Nikon did the same thing, higher price w/o the AA filter. Though I understand that they added an AA and then added something to optical cancel it - not sure if that is true, sounds kind of strange but strange things do happen.


----------



## candyman (Feb 4, 2015)

*Re: Euro Pricing for EOS 5DS, 5DS R & EF 11-24 f/4L Revealed*



Canon Rumors said:


> PhotoRumors has posted the prices of the Canon EOS 5DS, EOS 5DS R and EF 11-24 f/4L USM in Euro.
> 
> Canon EOS 5DS: €3,499 (around $4,000 USD)
> ................




I just wonder....would this cause the 5D MKIV price to move up? : 
For sure the 5D MK IV will adapt (_a lot of_) features of the 5DS (not the MP) and add some additional features...


----------



## Eldar (Feb 4, 2015)

*Re: Euro Pricing for EOS 5DS, 5DS R & EF 11-24 f/4L Revealed*

When they are charging 3k$ for the 11-24 it is because it is a stellar performer. I would be a lot more skeptical if they priced it at 1500.


----------



## sulla (Feb 4, 2015)

*Re: Euro Pricing for EOS 5DS, 5DS R & EF 11-24 f/4L Revealed*

Why the hell are Euro prices the same as US-Dollar prices, while the exchange rate is far off parity?
This policy really makes me sick.
Are Europeans just willing to pay more, or how come that producers get away with a 1:1 rate??


----------



## RGF (Feb 4, 2015)

*Re: Euro Pricing for EOS 5DS, 5DS R & EF 11-24 f/4L Revealed*



Eldar said:


> When they are charging 3k$ for the 11-24 it is because it is a stellar performer. I would be a lot more skeptical if they priced it at 1500.



Hope that is correct.


----------



## RGF (Feb 4, 2015)

*Re: Euro Pricing for EOS 5DS, 5DS R & EF 11-24 f/4L Revealed*



sulla said:


> Why the hell are Euro prices the same as US-Dollar prices, while the exchange rate is far off parity?
> This policy really makes me sick.
> Are Europeans just willing to pay more, or how come that producers get away with a 1:1 rate??



Cost of doing business in the region.

Why is a hotel room more in London, Paris, ... than in a small city?


----------



## jrista (Feb 4, 2015)

*Re: Euro Pricing for EOS 5DS, 5DS R & EF 11-24 f/4L Revealed*

That's about what I expected.

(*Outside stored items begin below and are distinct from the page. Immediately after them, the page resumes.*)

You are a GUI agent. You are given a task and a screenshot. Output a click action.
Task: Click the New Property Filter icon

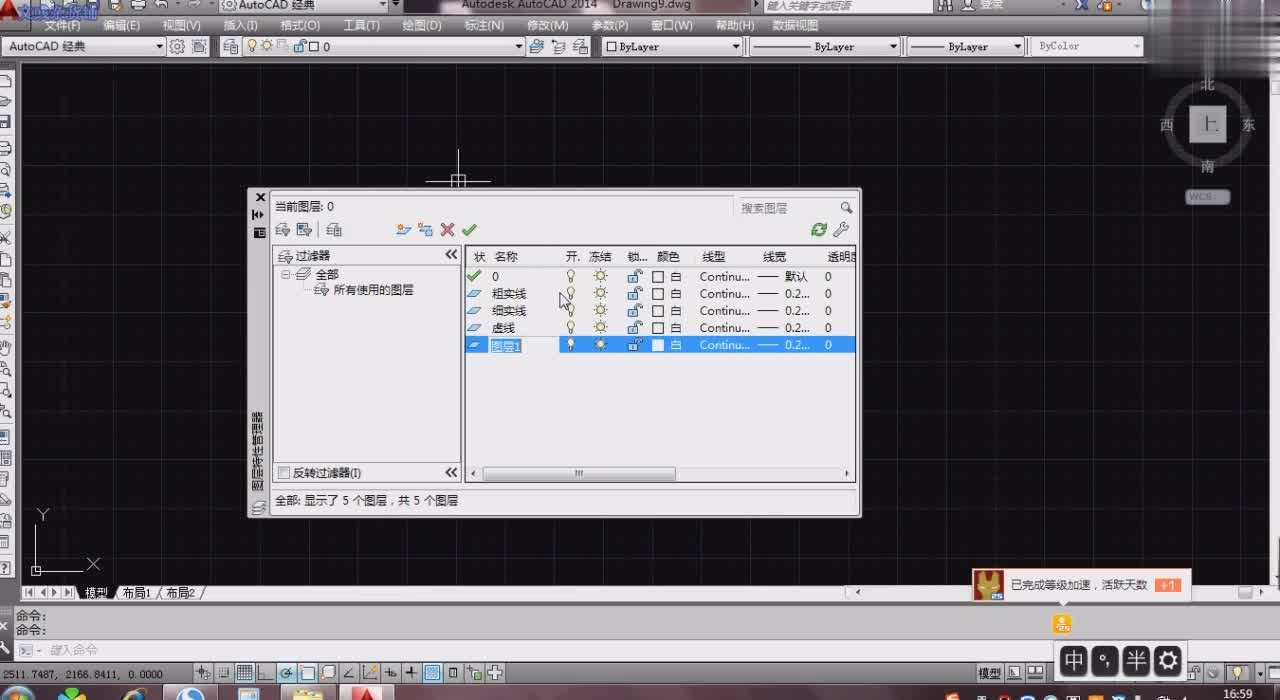coord(283,230)
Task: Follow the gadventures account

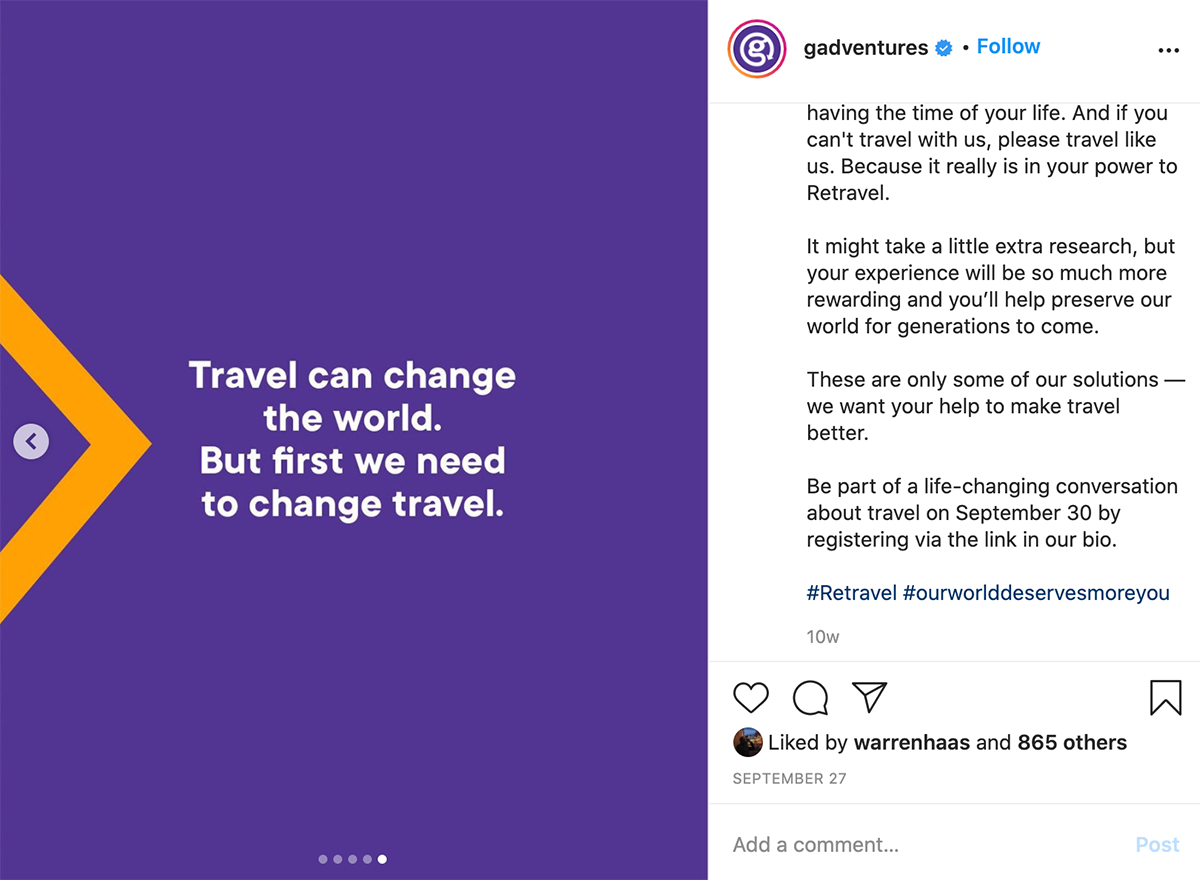Action: 1008,46
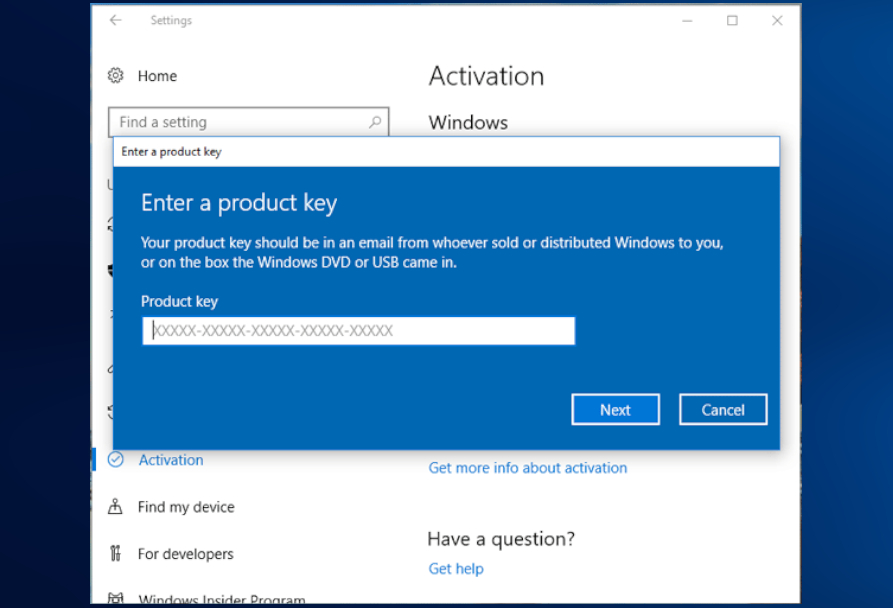Image resolution: width=893 pixels, height=608 pixels.
Task: Open Get more info about activation
Action: point(527,467)
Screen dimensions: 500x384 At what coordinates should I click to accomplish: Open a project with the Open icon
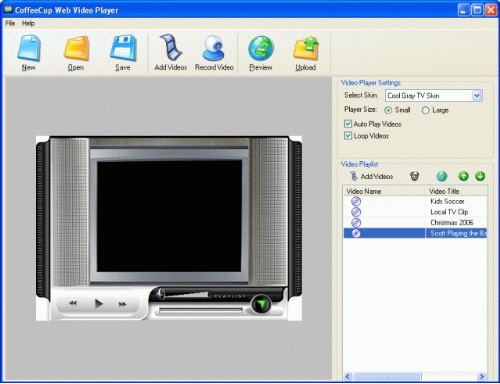(76, 49)
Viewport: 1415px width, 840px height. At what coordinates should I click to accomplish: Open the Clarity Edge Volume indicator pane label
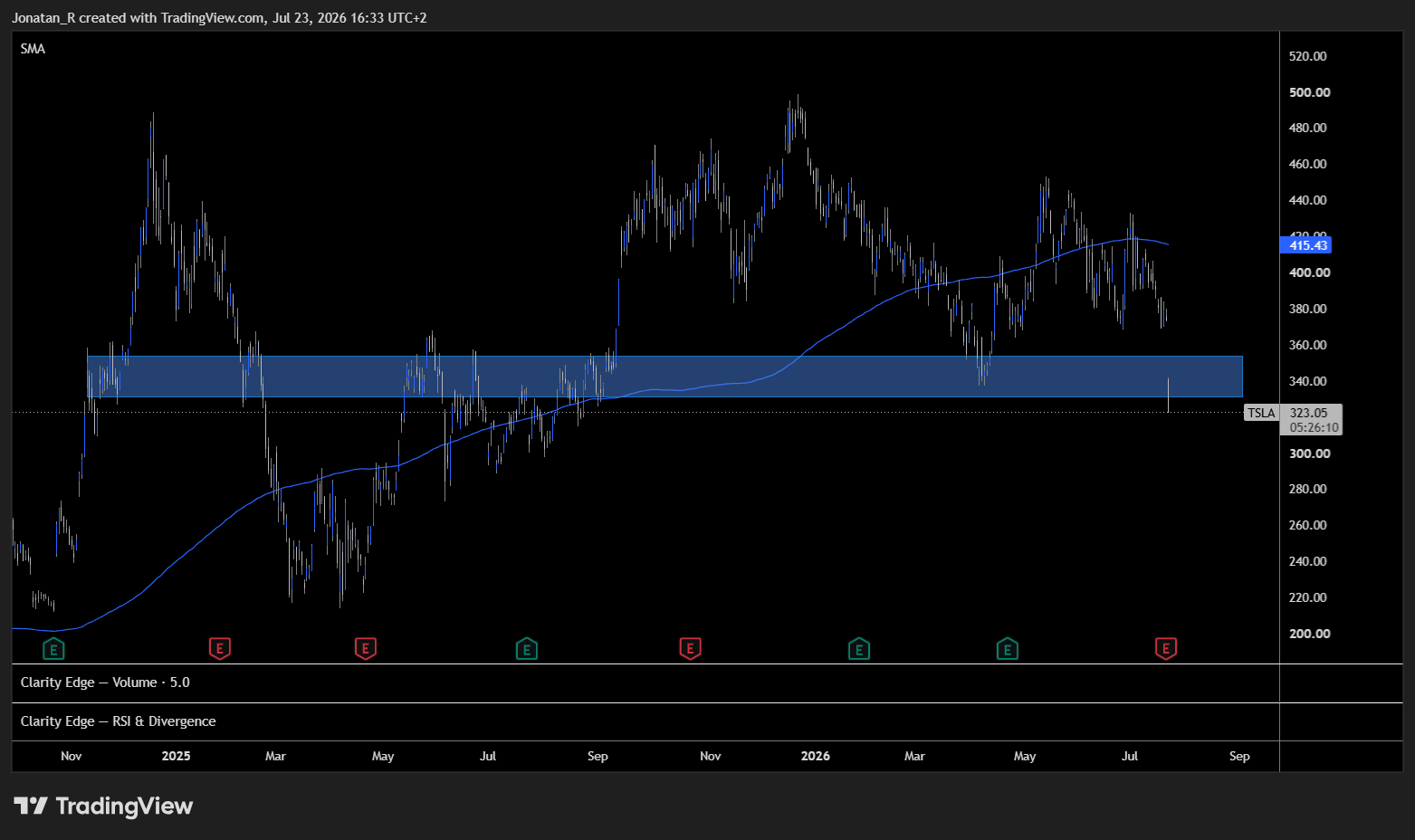click(x=105, y=682)
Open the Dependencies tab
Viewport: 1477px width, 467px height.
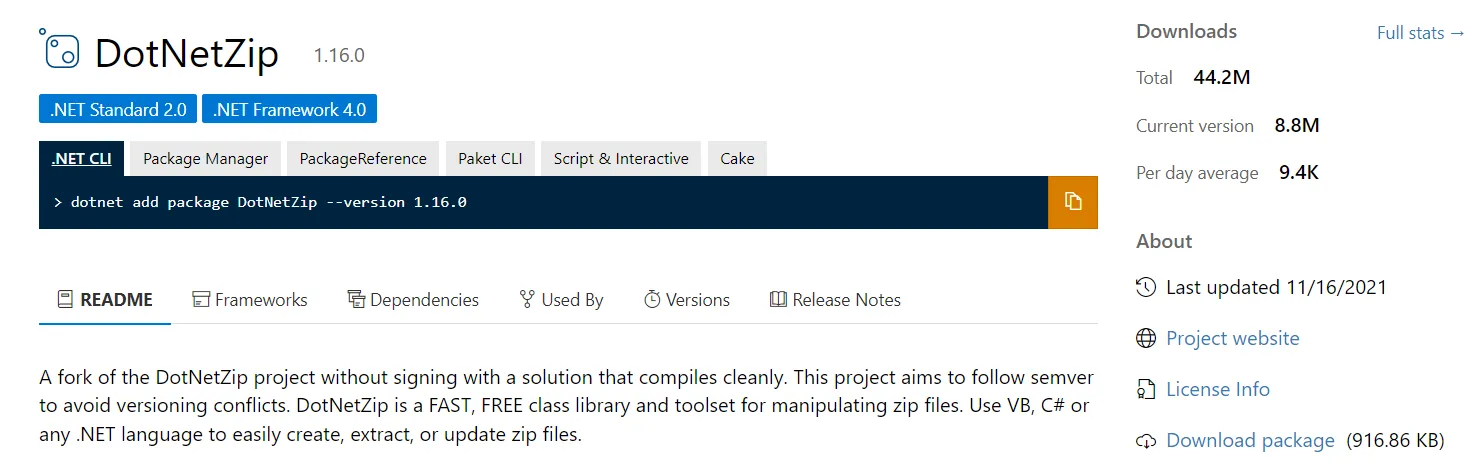[413, 300]
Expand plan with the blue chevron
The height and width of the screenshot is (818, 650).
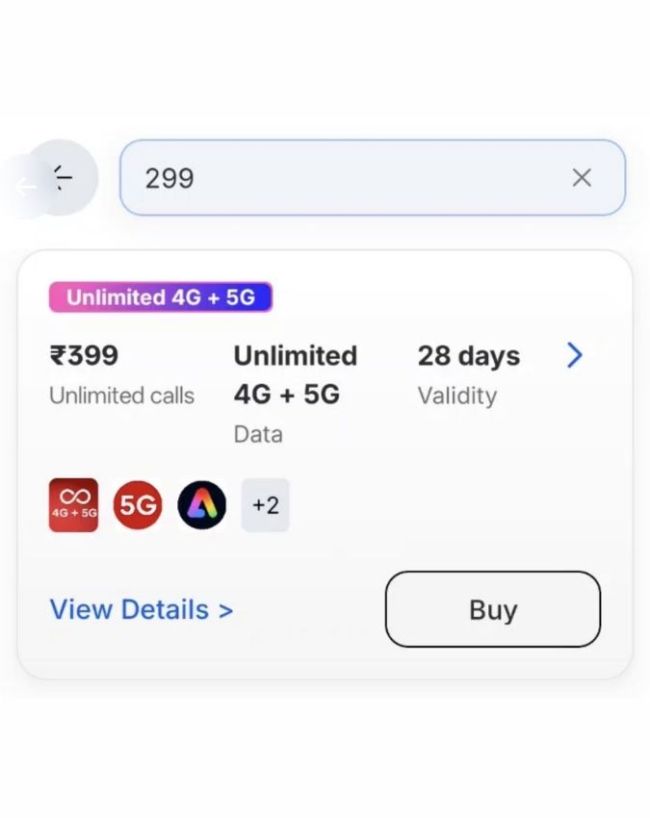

I'm actually a little surprised about the price of the R version, it's lower than I expected.


----------



## privatebydesign (Feb 4, 2015)

*Re: Euro Pricing for EOS 5DS, 5DS R & EF 11-24 f/4L Revealed*



sulla said:


> Why the hell are Euro prices the same as US-Dollar prices, while the exchange rate is far off parity?
> This policy really makes me sick.
> Are Europeans just willing to pay more, or how come that producers get away with a 1:1 rate??



Generally because there are a lot more taxes on imports sold in Europe, meanwhile in the USA you have to commit to your own personal welfare much more, things like health insurance and pension provisions cost far more in the USA than Europe. Not pro or against either system, just suggesting one reason for the seeming differences.


----------



## Joey (Feb 4, 2015)

*Re: Euro Pricing for EOS 5DS, 5DS R & EF 11-24 f/4L Revealed*



RGF said:


> sulla said:
> 
> 
> > Why the hell are Euro prices the same as US-Dollar prices, while the exchange rate is far off parity?
> ...


??? It's not significantly more expensive to do business in the Euro zone than in the USA. Or in the UK either, where the exhange rate is about $1.5 to the £ but the price will be about 1:1. It's invidious.


----------



## RobbieHat (Feb 4, 2015)

*Re: Euro Pricing for EOS 5DS, 5DS R & EF 11-24 f/4L Revealed*

In and In. As a landscape photographer I like the camera and lens combination. Will obviously wait to see the reviews before jumping, but all signals point to go. I will switch my 5DMarkIII to primarily portraiture and wildlife set up and have all bases covered!


----------



## mackguyver (Feb 4, 2015)

*Re: Euro Pricing for EOS 5DS, 5DS R & EF 11-24 f/4L Revealed*



LetTheRightLensIn said:


> It's always funny how they charge more (everyone, Nikon, etc.) for the ones without AA filters even though the AA filter is actually one of the parts in a camera that can have some real cost to it. So they charge more for the models that cost less to make. ;D   8)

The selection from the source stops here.